(Dataset entries Opens)

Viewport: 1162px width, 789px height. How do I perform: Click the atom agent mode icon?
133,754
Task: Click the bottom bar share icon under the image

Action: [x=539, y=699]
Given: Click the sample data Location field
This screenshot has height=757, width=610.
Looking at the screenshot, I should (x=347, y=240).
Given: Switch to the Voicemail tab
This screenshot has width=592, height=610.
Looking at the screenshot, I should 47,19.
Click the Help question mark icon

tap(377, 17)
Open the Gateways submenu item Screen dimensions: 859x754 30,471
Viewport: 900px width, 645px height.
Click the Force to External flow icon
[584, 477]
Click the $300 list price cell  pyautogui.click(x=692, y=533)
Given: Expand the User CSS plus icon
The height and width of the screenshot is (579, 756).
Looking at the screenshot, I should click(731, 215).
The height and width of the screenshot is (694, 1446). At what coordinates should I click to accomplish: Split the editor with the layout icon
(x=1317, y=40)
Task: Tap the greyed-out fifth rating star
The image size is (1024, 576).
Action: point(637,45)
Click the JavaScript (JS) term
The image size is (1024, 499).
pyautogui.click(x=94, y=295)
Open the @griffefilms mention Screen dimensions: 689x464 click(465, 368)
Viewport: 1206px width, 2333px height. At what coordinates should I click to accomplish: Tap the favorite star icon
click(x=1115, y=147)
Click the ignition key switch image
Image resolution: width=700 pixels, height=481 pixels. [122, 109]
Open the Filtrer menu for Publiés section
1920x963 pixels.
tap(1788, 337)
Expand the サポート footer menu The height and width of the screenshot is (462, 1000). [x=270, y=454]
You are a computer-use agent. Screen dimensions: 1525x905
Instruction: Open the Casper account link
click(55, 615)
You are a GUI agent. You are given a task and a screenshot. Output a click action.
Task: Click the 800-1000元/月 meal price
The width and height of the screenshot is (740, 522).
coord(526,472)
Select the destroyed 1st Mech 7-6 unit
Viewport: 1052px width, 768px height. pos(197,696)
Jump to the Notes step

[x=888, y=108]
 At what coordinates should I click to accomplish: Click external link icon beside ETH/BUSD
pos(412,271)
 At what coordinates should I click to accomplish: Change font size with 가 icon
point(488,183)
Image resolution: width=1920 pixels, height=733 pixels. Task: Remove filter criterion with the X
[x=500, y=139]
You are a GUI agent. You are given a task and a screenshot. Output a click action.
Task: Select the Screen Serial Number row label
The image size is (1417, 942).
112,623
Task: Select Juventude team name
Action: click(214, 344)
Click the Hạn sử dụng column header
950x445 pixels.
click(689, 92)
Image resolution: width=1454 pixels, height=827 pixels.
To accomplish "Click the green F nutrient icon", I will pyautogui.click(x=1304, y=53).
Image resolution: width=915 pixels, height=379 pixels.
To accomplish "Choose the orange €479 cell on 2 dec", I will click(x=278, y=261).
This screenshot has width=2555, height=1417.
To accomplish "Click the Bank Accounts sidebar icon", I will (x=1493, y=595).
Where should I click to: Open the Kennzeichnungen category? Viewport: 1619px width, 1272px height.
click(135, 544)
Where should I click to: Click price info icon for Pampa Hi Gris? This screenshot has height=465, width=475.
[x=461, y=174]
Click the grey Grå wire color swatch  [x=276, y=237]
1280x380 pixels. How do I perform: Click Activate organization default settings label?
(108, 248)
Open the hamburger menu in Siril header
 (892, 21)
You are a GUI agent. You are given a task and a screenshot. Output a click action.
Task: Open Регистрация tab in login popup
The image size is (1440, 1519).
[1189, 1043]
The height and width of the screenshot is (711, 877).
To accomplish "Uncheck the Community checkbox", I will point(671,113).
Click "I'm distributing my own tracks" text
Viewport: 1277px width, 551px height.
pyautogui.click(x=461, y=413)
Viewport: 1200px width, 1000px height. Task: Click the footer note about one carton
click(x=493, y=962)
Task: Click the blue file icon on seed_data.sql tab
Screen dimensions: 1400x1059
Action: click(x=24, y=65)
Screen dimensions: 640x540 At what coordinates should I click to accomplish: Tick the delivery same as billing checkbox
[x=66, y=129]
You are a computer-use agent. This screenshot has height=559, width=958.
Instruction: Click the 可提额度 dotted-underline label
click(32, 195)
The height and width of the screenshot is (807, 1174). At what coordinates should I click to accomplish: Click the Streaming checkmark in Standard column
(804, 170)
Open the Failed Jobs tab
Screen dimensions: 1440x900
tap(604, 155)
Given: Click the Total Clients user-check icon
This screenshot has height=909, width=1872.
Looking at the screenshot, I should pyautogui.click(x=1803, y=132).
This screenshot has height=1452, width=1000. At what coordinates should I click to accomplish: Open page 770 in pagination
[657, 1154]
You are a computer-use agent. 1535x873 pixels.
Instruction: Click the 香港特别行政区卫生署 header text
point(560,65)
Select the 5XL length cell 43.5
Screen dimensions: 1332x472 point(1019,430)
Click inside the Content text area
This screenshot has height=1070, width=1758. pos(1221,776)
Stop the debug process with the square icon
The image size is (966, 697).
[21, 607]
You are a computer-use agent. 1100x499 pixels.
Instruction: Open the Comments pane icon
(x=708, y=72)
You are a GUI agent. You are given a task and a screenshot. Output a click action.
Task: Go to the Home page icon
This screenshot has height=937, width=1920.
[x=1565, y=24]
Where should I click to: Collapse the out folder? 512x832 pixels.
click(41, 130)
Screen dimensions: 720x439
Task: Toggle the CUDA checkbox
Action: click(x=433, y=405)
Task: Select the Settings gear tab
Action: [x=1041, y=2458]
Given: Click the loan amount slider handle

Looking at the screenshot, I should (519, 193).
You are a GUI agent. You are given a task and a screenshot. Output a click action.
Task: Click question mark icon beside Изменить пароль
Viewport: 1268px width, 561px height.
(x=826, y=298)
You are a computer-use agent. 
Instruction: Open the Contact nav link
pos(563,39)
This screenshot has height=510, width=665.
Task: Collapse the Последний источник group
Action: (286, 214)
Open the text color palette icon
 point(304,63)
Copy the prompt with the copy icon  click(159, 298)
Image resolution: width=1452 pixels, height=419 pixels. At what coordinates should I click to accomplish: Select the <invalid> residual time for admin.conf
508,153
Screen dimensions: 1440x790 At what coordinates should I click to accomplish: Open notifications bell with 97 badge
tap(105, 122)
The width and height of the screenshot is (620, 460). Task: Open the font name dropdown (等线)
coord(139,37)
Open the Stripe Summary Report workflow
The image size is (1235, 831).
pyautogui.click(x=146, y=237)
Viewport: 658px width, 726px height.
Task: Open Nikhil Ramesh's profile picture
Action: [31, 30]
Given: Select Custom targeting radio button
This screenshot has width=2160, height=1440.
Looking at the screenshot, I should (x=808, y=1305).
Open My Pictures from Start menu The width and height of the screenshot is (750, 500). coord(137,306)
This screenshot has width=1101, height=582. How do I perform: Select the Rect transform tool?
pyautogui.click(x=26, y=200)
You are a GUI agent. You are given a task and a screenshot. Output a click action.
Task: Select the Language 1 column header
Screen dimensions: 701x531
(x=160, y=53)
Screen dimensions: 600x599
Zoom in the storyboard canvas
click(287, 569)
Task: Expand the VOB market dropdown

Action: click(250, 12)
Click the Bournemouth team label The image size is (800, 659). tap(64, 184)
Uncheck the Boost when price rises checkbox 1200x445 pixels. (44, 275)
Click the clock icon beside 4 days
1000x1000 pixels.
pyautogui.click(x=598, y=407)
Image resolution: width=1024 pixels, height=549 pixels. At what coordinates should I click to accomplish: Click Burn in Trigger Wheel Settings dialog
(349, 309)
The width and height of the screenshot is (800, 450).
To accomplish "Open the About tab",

(Dataset entries Closes)

*Task requirements:*
Could you copy every record above exactly as it stands?

*Exercise result:*
Viewport: 1162px width, 789px height. How do I perform: Click the atom agent mode icon?
133,754
Task: Click the bottom bar share icon under the image

Action: [x=539, y=699]
Given: Click the sample data Location field
This screenshot has height=757, width=610.
Looking at the screenshot, I should (x=347, y=240).
Given: Switch to the Voicemail tab
This screenshot has width=592, height=610.
Looking at the screenshot, I should 47,19.
Click the Help question mark icon

tap(377, 17)
Open the Gateways submenu item Screen dimensions: 859x754 30,471
Viewport: 900px width, 645px height.
Click the Force to External flow icon
[584, 477]
Click the $300 list price cell  pyautogui.click(x=692, y=533)
Given: Expand the User CSS plus icon
The height and width of the screenshot is (579, 756).
Looking at the screenshot, I should click(731, 215).
The height and width of the screenshot is (694, 1446). At what coordinates should I click to accomplish: Split the editor with the layout icon
(x=1317, y=40)
Task: Tap the greyed-out fifth rating star
The image size is (1024, 576).
Action: point(637,45)
Click the JavaScript (JS) term
The image size is (1024, 499).
pyautogui.click(x=94, y=295)
Open the @griffefilms mention Screen dimensions: 689x464 click(465, 368)
Viewport: 1206px width, 2333px height. At what coordinates should I click to accomplish: Tap the favorite star icon
click(x=1115, y=147)
Click the ignition key switch image
Image resolution: width=700 pixels, height=481 pixels. [122, 109]
Open the Filtrer menu for Publiés section
1920x963 pixels.
tap(1788, 337)
Expand the サポート footer menu The height and width of the screenshot is (462, 1000). [x=270, y=454]
You are a computer-use agent. Screen dimensions: 1525x905
Instruction: Open the Casper account link
click(55, 615)
You are a GUI agent. You are given a task and a screenshot. Output a click action.
Task: Click the 800-1000元/月 meal price
The width and height of the screenshot is (740, 522).
coord(526,472)
Select the destroyed 1st Mech 7-6 unit
Viewport: 1052px width, 768px height. pos(197,696)
Jump to the Notes step

[x=888, y=108]
 At what coordinates should I click to accomplish: Click external link icon beside ETH/BUSD
pos(412,271)
 At what coordinates should I click to accomplish: Change font size with 가 icon
point(488,183)
Image resolution: width=1920 pixels, height=733 pixels. Task: Remove filter criterion with the X
[x=500, y=139]
You are a GUI agent. You are given a task and a screenshot. Output a click action.
Task: Select the Screen Serial Number row label
The image size is (1417, 942).
112,623
Task: Select Juventude team name
Action: click(214, 344)
Click the Hạn sử dụng column header
950x445 pixels.
click(689, 92)
Image resolution: width=1454 pixels, height=827 pixels.
To accomplish "Click the green F nutrient icon", I will pyautogui.click(x=1304, y=53).
Image resolution: width=915 pixels, height=379 pixels.
To accomplish "Choose the orange €479 cell on 2 dec", I will click(x=278, y=261).
This screenshot has width=2555, height=1417.
To accomplish "Click the Bank Accounts sidebar icon", I will (x=1493, y=595).
Where should I click to: Open the Kennzeichnungen category? Viewport: 1619px width, 1272px height.
click(135, 544)
Where should I click to: Click price info icon for Pampa Hi Gris? This screenshot has height=465, width=475.
[x=461, y=174]
Click the grey Grå wire color swatch  [x=276, y=237]
1280x380 pixels. How do I perform: Click Activate organization default settings label?
(108, 248)
Open the hamburger menu in Siril header
 (892, 21)
You are a GUI agent. You are given a task and a screenshot. Output a click action.
Task: Open Регистрация tab in login popup
The image size is (1440, 1519).
[1189, 1043]
The height and width of the screenshot is (711, 877).
To accomplish "Uncheck the Community checkbox", I will point(671,113).
Click "I'm distributing my own tracks" text
Viewport: 1277px width, 551px height.
pyautogui.click(x=461, y=413)
Viewport: 1200px width, 1000px height. Task: Click the footer note about one carton
click(x=493, y=962)
Task: Click the blue file icon on seed_data.sql tab
Screen dimensions: 1400x1059
Action: click(x=24, y=65)
Screen dimensions: 640x540 At what coordinates should I click to accomplish: Tick the delivery same as billing checkbox
[x=66, y=129]
You are a computer-use agent. This screenshot has height=559, width=958.
Instruction: Click the 可提额度 dotted-underline label
click(32, 195)
The height and width of the screenshot is (807, 1174). At what coordinates should I click to accomplish: Click the Streaming checkmark in Standard column
(804, 170)
Open the Failed Jobs tab
Screen dimensions: 1440x900
tap(604, 155)
Given: Click the Total Clients user-check icon
This screenshot has height=909, width=1872.
Looking at the screenshot, I should pyautogui.click(x=1803, y=132).
This screenshot has height=1452, width=1000. At what coordinates should I click to accomplish: Open page 770 in pagination
[657, 1154]
You are a computer-use agent. 1535x873 pixels.
Instruction: Click the 香港特别行政区卫生署 header text
point(560,65)
Select the 5XL length cell 43.5
Screen dimensions: 1332x472 point(1019,430)
Click inside the Content text area
This screenshot has height=1070, width=1758. pos(1221,776)
Stop the debug process with the square icon
The image size is (966, 697).
[21, 607]
You are a computer-use agent. 1100x499 pixels.
Instruction: Open the Comments pane icon
(x=708, y=72)
You are a GUI agent. You are given a task and a screenshot. Output a click action.
Task: Go to the Home page icon
This screenshot has height=937, width=1920.
[x=1565, y=24]
Where should I click to: Collapse the out folder? 512x832 pixels.
click(41, 130)
Screen dimensions: 720x439
Task: Toggle the CUDA checkbox
Action: click(x=433, y=405)
Task: Select the Settings gear tab
Action: [x=1041, y=2458]
Given: Click the loan amount slider handle

Looking at the screenshot, I should (519, 193).
You are a GUI agent. You are given a task and a screenshot. Output a click action.
Task: Click question mark icon beside Изменить пароль
Viewport: 1268px width, 561px height.
(x=826, y=298)
You are a computer-use agent. 
Instruction: Open the Contact nav link
pos(563,39)
This screenshot has height=510, width=665.
Task: Collapse the Последний источник group
Action: (286, 214)
Open the text color palette icon
 point(304,63)
Copy the prompt with the copy icon  click(159, 298)
Image resolution: width=1452 pixels, height=419 pixels. At what coordinates should I click to accomplish: Select the <invalid> residual time for admin.conf
508,153
Screen dimensions: 1440x790 At what coordinates should I click to accomplish: Open notifications bell with 97 badge
tap(105, 122)
The width and height of the screenshot is (620, 460). Task: Open the font name dropdown (等线)
coord(139,37)
Open the Stripe Summary Report workflow
The image size is (1235, 831).
pyautogui.click(x=146, y=237)
Viewport: 658px width, 726px height.
Task: Open Nikhil Ramesh's profile picture
Action: [31, 30]
Given: Select Custom targeting radio button
This screenshot has width=2160, height=1440.
Looking at the screenshot, I should (x=808, y=1305).
Open My Pictures from Start menu The width and height of the screenshot is (750, 500). coord(137,306)
This screenshot has width=1101, height=582. How do I perform: Select the Rect transform tool?
pyautogui.click(x=26, y=200)
You are a GUI agent. You are given a task and a screenshot. Output a click action.
Task: Select the Language 1 column header
Screen dimensions: 701x531
(x=160, y=53)
Screen dimensions: 600x599
Zoom in the storyboard canvas
click(287, 569)
Task: Expand the VOB market dropdown

Action: click(250, 12)
Click the Bournemouth team label The image size is (800, 659). tap(64, 184)
Uncheck the Boost when price rises checkbox 1200x445 pixels. (44, 275)
Click the clock icon beside 4 days
1000x1000 pixels.
pyautogui.click(x=598, y=407)
Image resolution: width=1024 pixels, height=549 pixels. At what coordinates should I click to accomplish: Click Burn in Trigger Wheel Settings dialog
(349, 309)
The width and height of the screenshot is (800, 450).
To accomplish "Open the About tab",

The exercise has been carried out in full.